* [EXERCISE DETAILS] Can you copy the records word for word, from their very first line through the line that contains "center [56, 321]."? Omit the pictures.

-------- EXERCISE INPUT

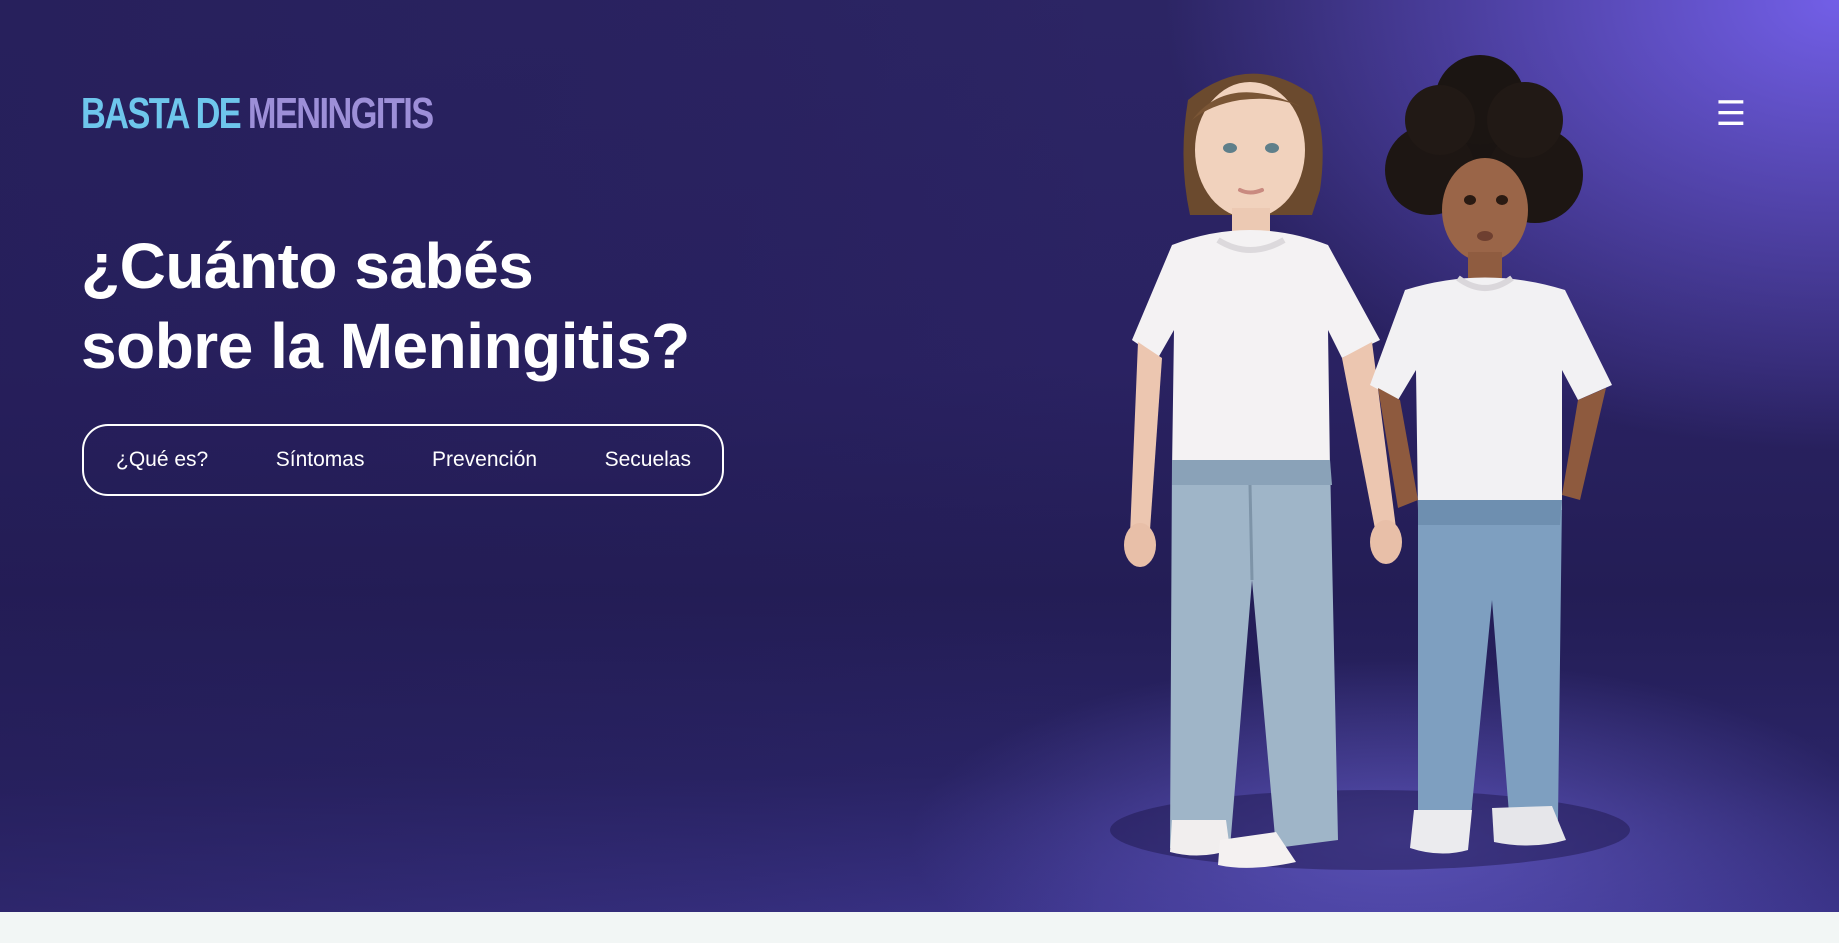 The height and width of the screenshot is (943, 1839). I want to click on hero-headline: ¿Cuánto sabés sobre la Meningitis?, so click(386, 306).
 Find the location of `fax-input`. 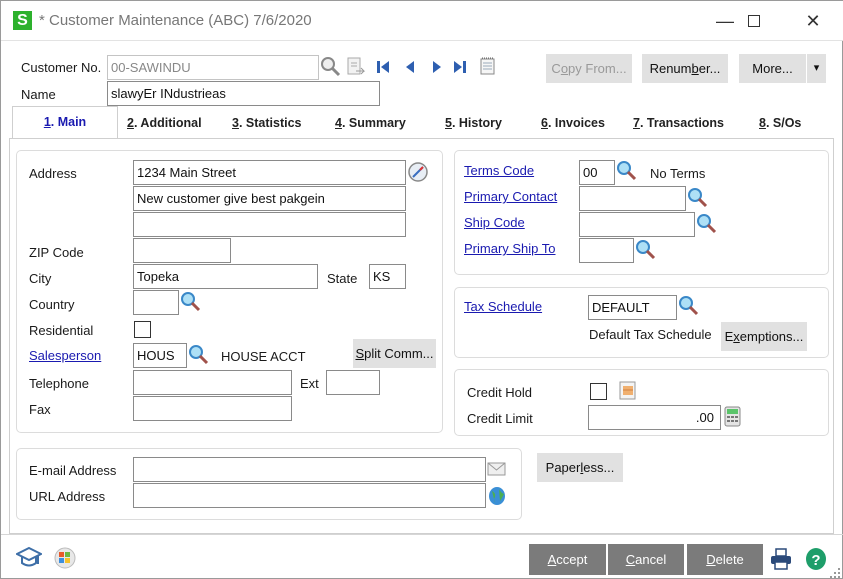

fax-input is located at coordinates (212, 408).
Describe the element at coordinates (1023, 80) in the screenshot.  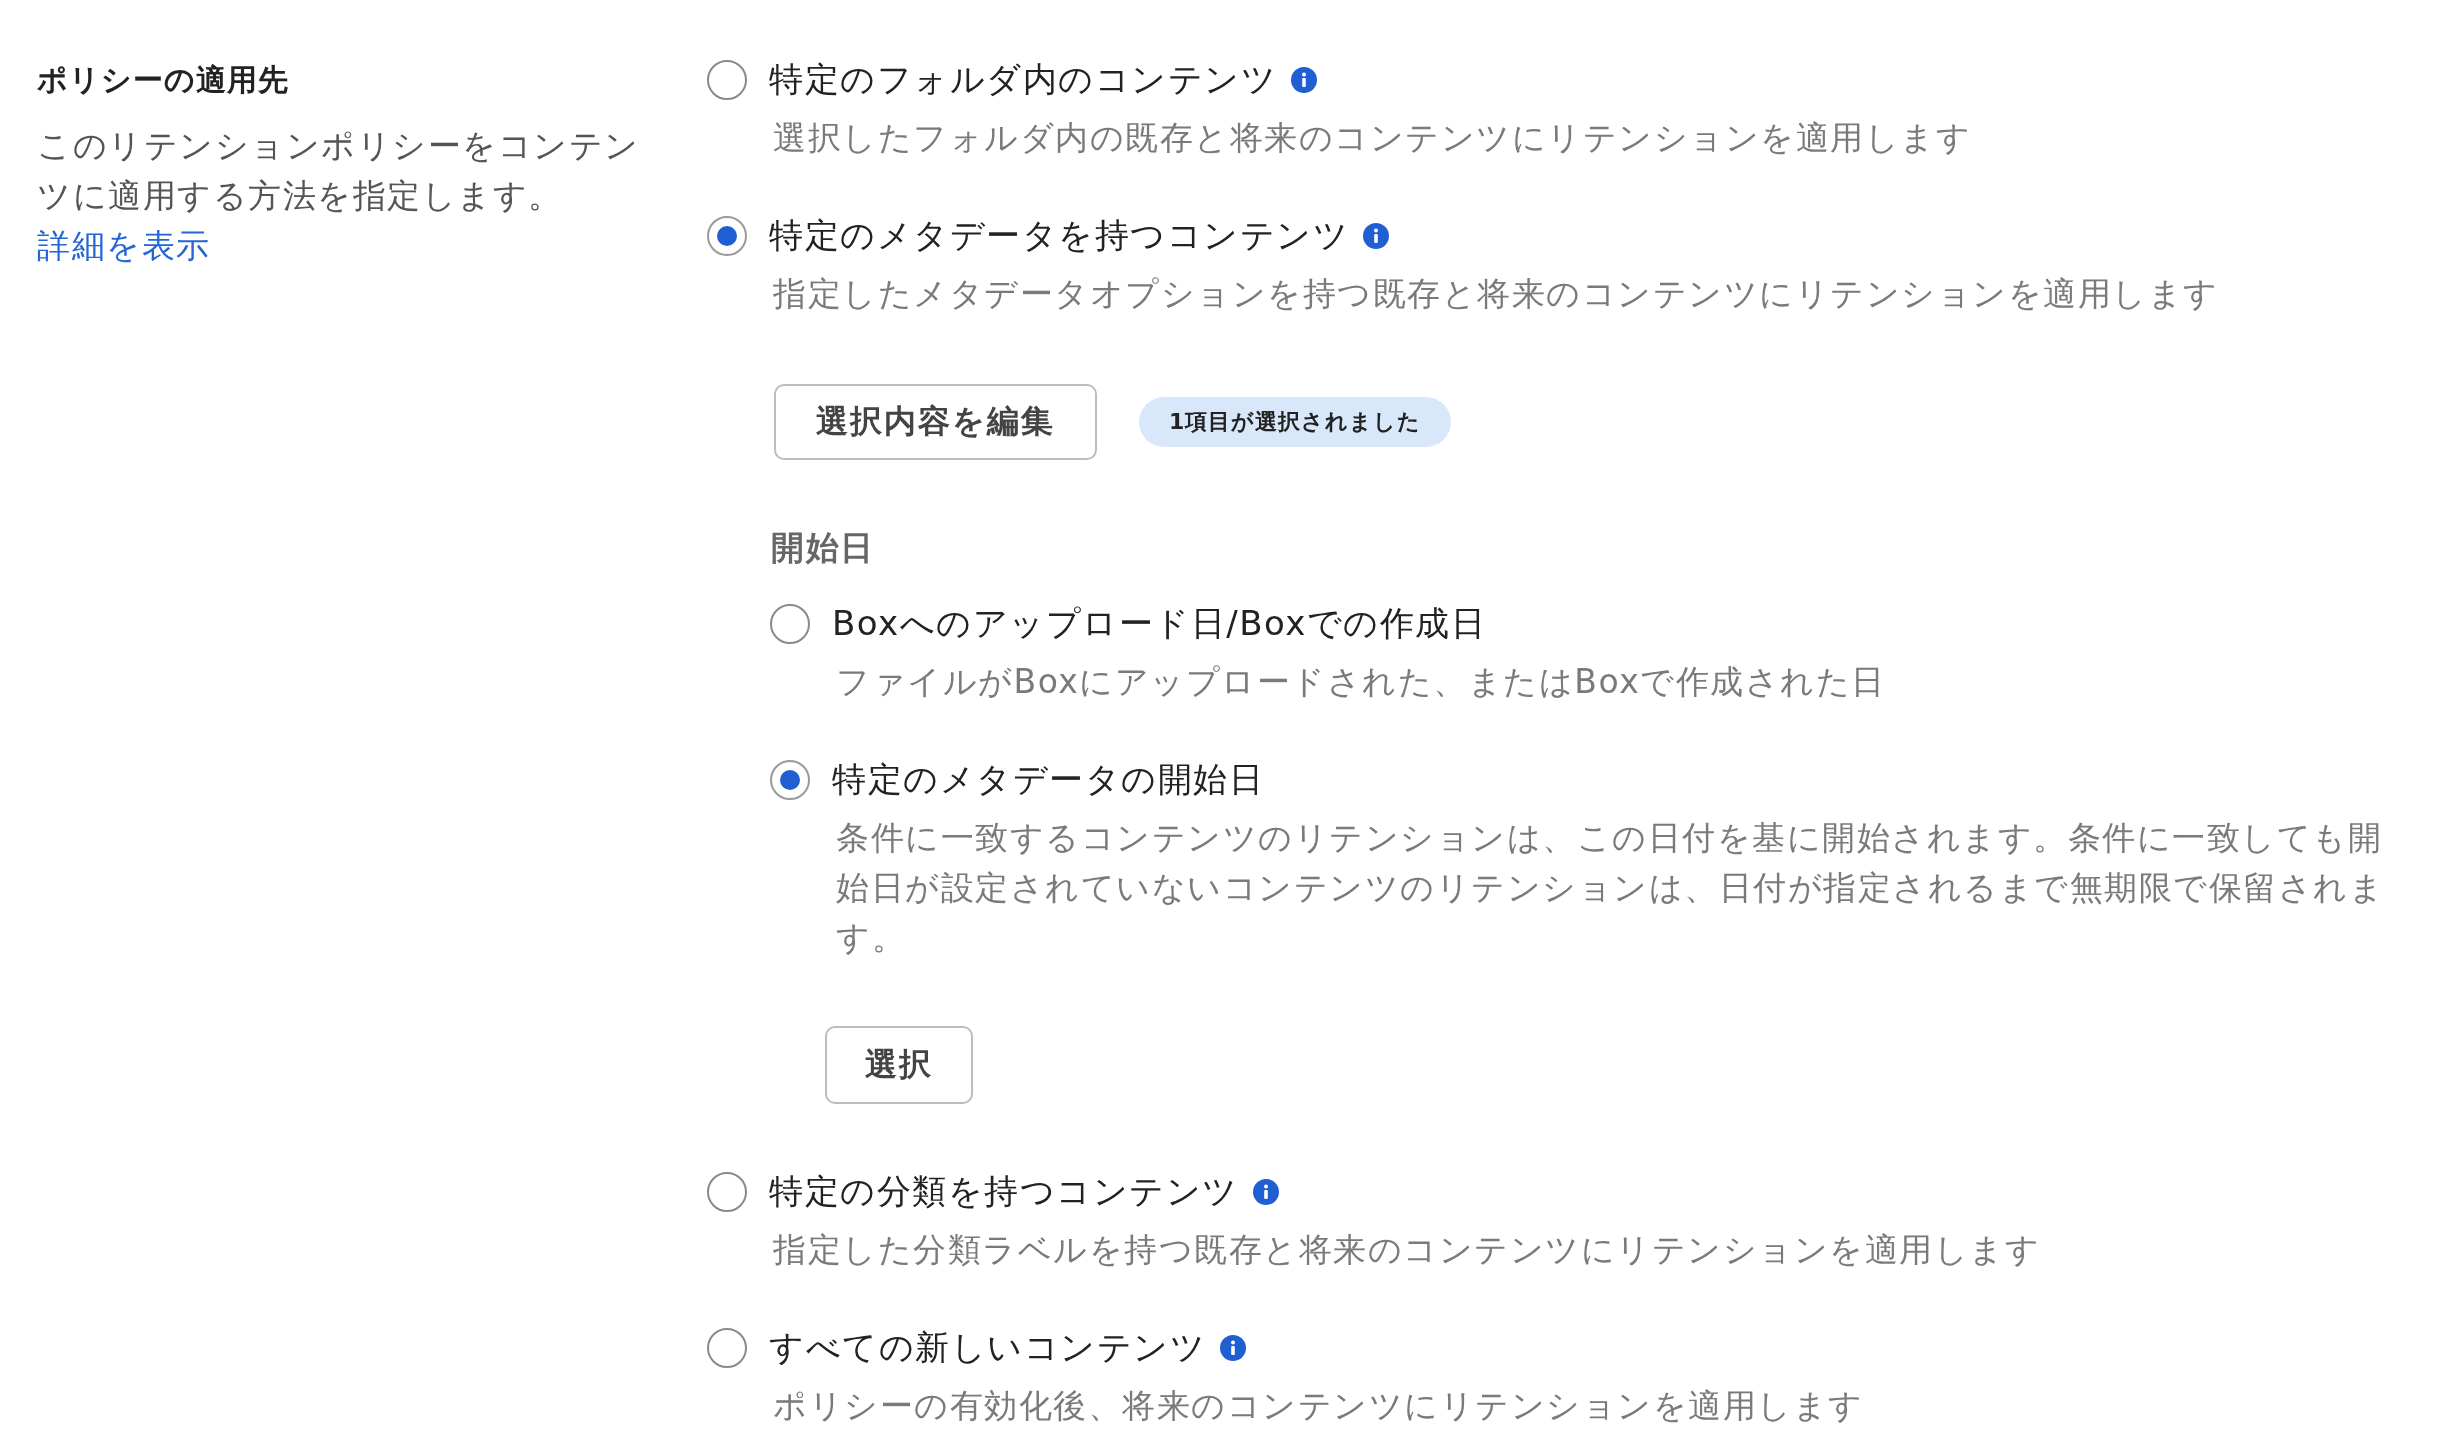
I see `option-label: 特定のフォルダ内のコンテンツ` at that location.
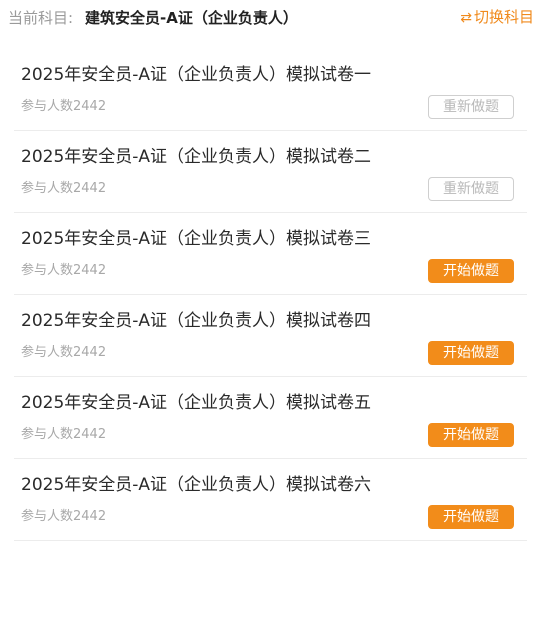  I want to click on exam-title: 2025年安全员-A证（企业负责人）模拟试卷四, so click(196, 321).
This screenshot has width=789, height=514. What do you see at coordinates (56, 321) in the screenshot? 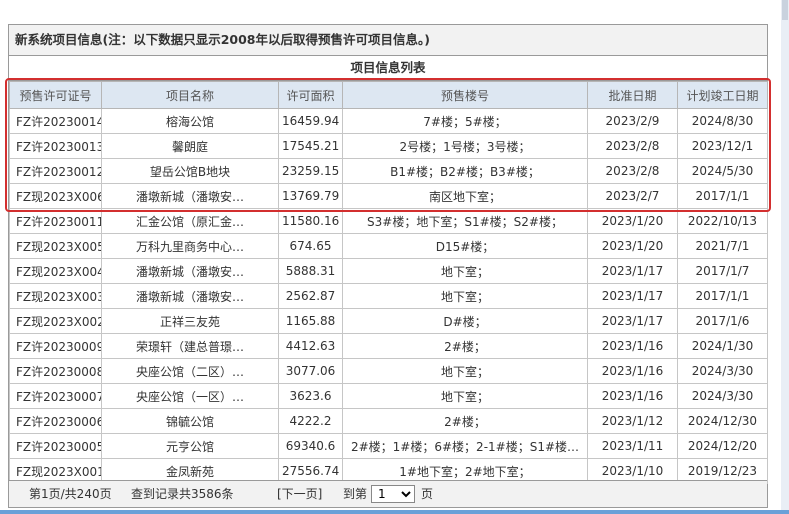
I see `permit-no-cell: FZ现2023X002` at bounding box center [56, 321].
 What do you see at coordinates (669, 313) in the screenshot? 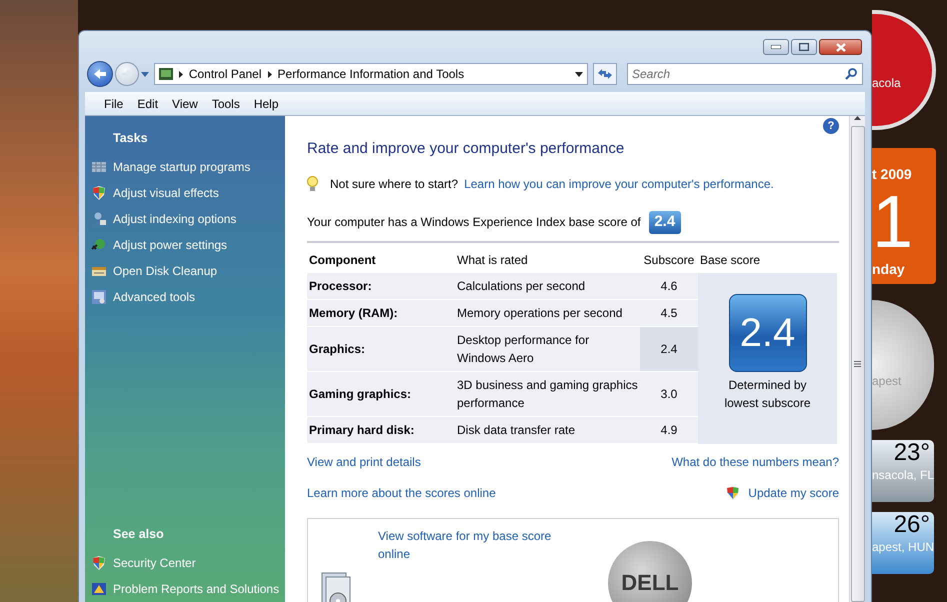
I see `table-cell: 4.5` at bounding box center [669, 313].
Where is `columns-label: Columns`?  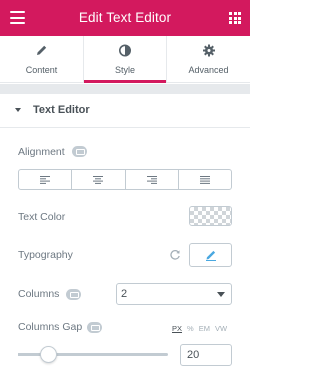 columns-label: Columns is located at coordinates (39, 294).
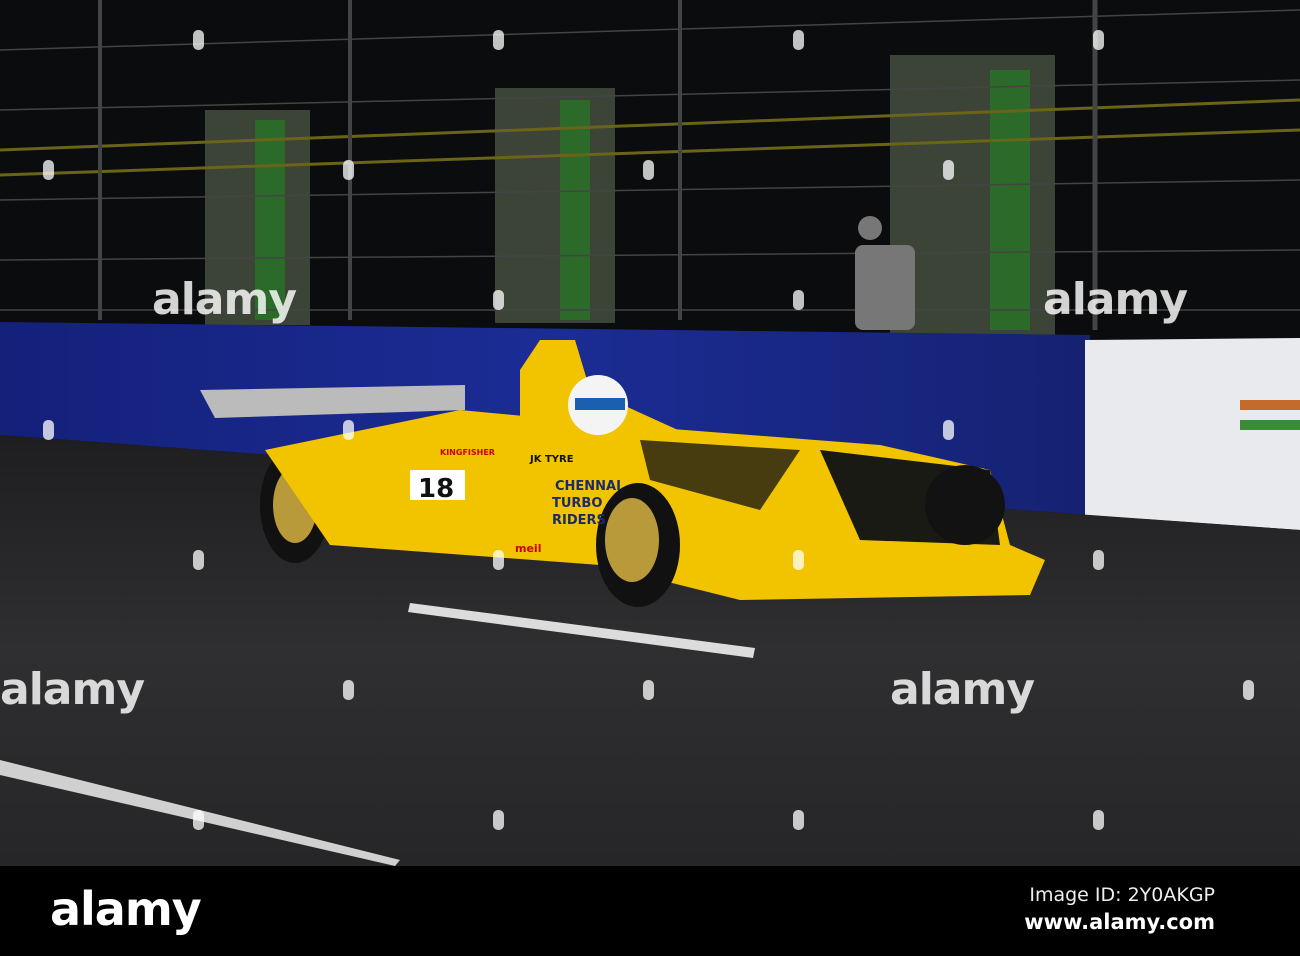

----------------

* [WRITTEN ANSWER]
 The height and width of the screenshot is (943, 1839). I want to click on hero-headline: ¿Cuánto sabés sobre la Meningitis?, so click(386, 306).
 Find the location of `fax-input`. 

fax-input is located at coordinates (212, 408).
Describe the element at coordinates (1023, 80) in the screenshot.  
I see `option-label: 特定のフォルダ内のコンテンツ` at that location.
  I want to click on exam-title: 2025年安全员-A证（企业负责人）模拟试卷四, so click(196, 321).
This screenshot has width=789, height=514. What do you see at coordinates (56, 321) in the screenshot? 
I see `permit-no-cell: FZ现2023X002` at bounding box center [56, 321].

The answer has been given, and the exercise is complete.